Whether legislation should be passed enabling teachers to carry firearms
Dunne: No. I strongly oppose Republican efforts to arm teachers and school administrators. The evidence is clear: more guns only result in more gun violence, by accidents, suicide or homicide.
Sims: No, I would not support enacting this legislation.
Zimmerman: I would like our teachers to be able to focus on teaching in our schools and leave the armed protection to those SROs/police officers that go through intense and rigorous training to deal with any security and safety issues that may arise.
On additional legislation that would improve school safety/security:
Dunne: As a starting point, the federal government and the Commonwealth of Virginia should ban the ownership, sale and distribution of weapons, ammunition and accessories designed for the battlefield. School safety and security is not limited to random gun violence. The ongoing mental crisis and the increasing prevalence of substance abuse disorders, to include opioids, affect thousands of students across Fairfax County. In the wake of the global pandemic and amidst the pressures caused by social media, students must be provided with greater mental and behavioral health support. I will advocate for FCPS to increase the number of social workers and psychologists to the nationally recommended ratios, so our students have in-school access to professionals with the necessary training and resources. I will also advocate to establish as a legislative priority increased access to treatment for students with substance abuse disorders. Too many students are addicted to opioids, and once addicted, they have nowhere to turn for treatment due to the insufficient number of beds in public health facilities. We need to work with the state and county to ensure our students and families have multiple options for treatment.
Sims: Additional funding for school safety and security.
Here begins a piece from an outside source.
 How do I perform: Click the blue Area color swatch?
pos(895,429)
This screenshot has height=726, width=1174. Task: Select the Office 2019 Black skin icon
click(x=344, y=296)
Zimmerman: There are many things that can be done; however, first and foremost we need a School Board and Superintendent that will support the 2022 Virginia Department of Education Model Guidelines. On the state level, the Virginia Code (§ 22.1-279.3:1) regarding reports of certain acts to school authorities, which was modified in 2020 by House Bill 257 (Mullen, Hudson, Simonds, Guzman, Keam, Lopez) and Senate Bill 729 (McLellan/Mason), changed the existing required reporting of criminal offenses to required reporting of only felonies. This small but significant change puts a huge burden on our principals, teachers and staff who must now, on top of everything else, be well-versed in federal and Virginia criminal law. We need our teachers to be able to get back to educating and our students to get back to learning.